TRENTO. La 20ª edizione dell'Indice di Sportività, realizzato da PTS Sport e pubblicato dal Sole 24 Ore di lunedì 27 luglio nell'ambito del progetto Qualità della Vita, incorona per la prima volta Milano come provincia più sportiva d'Italia. Sul podio salgono anche Trento, seconda, vincitrice di tre delle ultime quattro edizioni, e Bolzano, terza. Crescono in particolare i territori coinvolti dai Giochi olimpici e paralimpici invernali di Milano-Cortina 2026, mentre Sud Sardegna chiude ancora una volta la classifica nazionale.

L'Indice misura la qualità e la diffusione dello sport a livello provinciale attraverso 32 indicatori articolati in quattro macrocategorie: Sport individuali, Sport di squadra, Struttura sportiva, Sport e società. È uno dei 90 indicatori dell'indagine annuale del Sole 24 Ore sul benessere nei territori italiani.

Trento mantiene il primato nella macroarea degli Sport individuali e si distingue nello sport femminile. La provincia è inoltre seconda per risultati ai Giochi di Milano-Cortina 2026 e nello sport paralimpico. Soprattutto, domina il bilancio storico dei vent'anni dell'Indice con 19 presenze sul podio e 8 vittorie complessive, il miglior risultato mai registrato dall'indagine.
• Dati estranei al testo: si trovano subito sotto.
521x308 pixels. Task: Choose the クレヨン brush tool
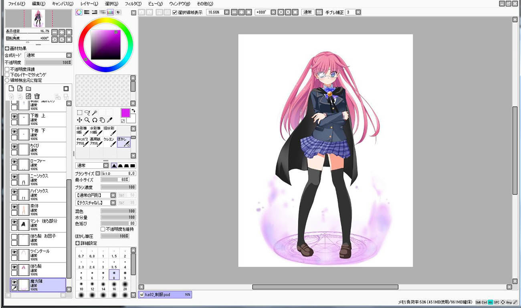pos(110,141)
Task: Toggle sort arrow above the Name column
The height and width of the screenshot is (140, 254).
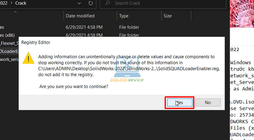Action: [x=15, y=12]
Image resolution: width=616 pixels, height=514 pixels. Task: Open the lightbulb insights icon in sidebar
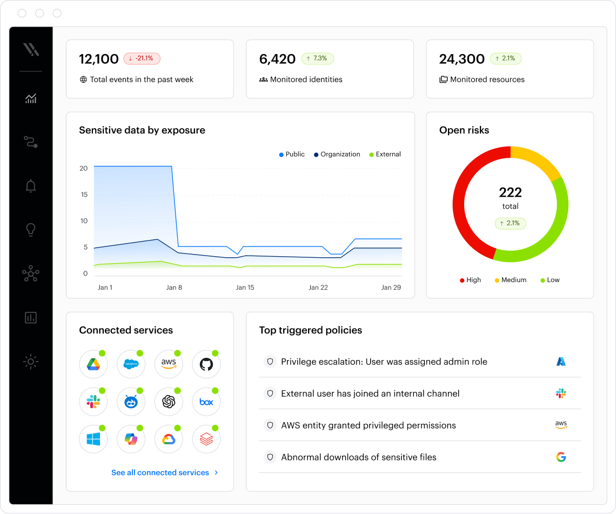pyautogui.click(x=31, y=230)
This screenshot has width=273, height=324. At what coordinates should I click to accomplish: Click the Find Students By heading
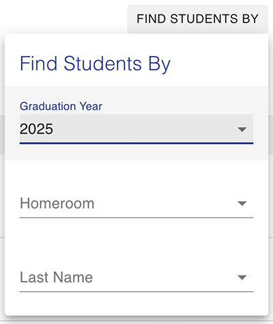coord(95,64)
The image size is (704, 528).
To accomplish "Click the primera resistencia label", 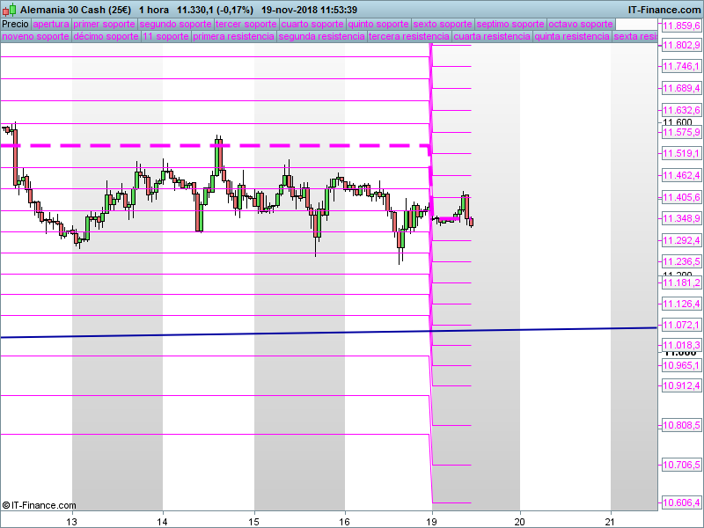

Completa il podio Bolzano (3ª), leader nella macroarea dell'organizzazione sportiva e provincia di riferimento per gli sport invernali. L'Alto Adige primeggia inoltre nei risultati ottenuti alle Olimpiadi di Milano-Cortina 2026 e nel tennis, grazie all'effetto trainante di Jannik Sinner. Il bilancio dei vent'anni incorona Trento come regina dell'Indice di Sportività: la provincia ha conquistato 8 vittorie ed è salita sul podio 19 volte su 20, restando fuori dalle prime tre posizioni in una sola occasione.

Nell'albo d'oro figurano inoltre Firenze, Genova e Trieste, vincitrici in due edizioni ciascuna, mentre negli anni più recenti è stata la Lombardia a distinguersi con i successi di Varese (2021), Bergamo (2024) e Milano (2026). In vent'anni sono state soltanto 37 province a entrare almeno una volta nella Top 10 nazionale, poco più di un terzo del totale. La lettura storica evidenzia inoltre la presenza di autentici distretti sportivi territoriali. Trieste guida la graduatoria di lungo periodo per atleti tesserati e sport femminile; Genova è leader nel calcio professionistico; Bologna conferma il proprio ruolo di "Basket City" risultando prima nella pallacanestro; Macerata domina nella pallavolo grazie ai risultati costruiti nel tempo dalla Lube.

Tra gli sport individuali, Rieti rappresenta il punto di riferimento nazionale per l'atletica, mentre Trento eccelle nel ciclismo. Sul versante dello sport e inclusione, Lecco mantiene il primato nel rapporto tra sport e bambini e Varese si conferma capitale dello sport paralimpico, testimoniando la presenza di veri e propri distretti sportivi altamente specializzati.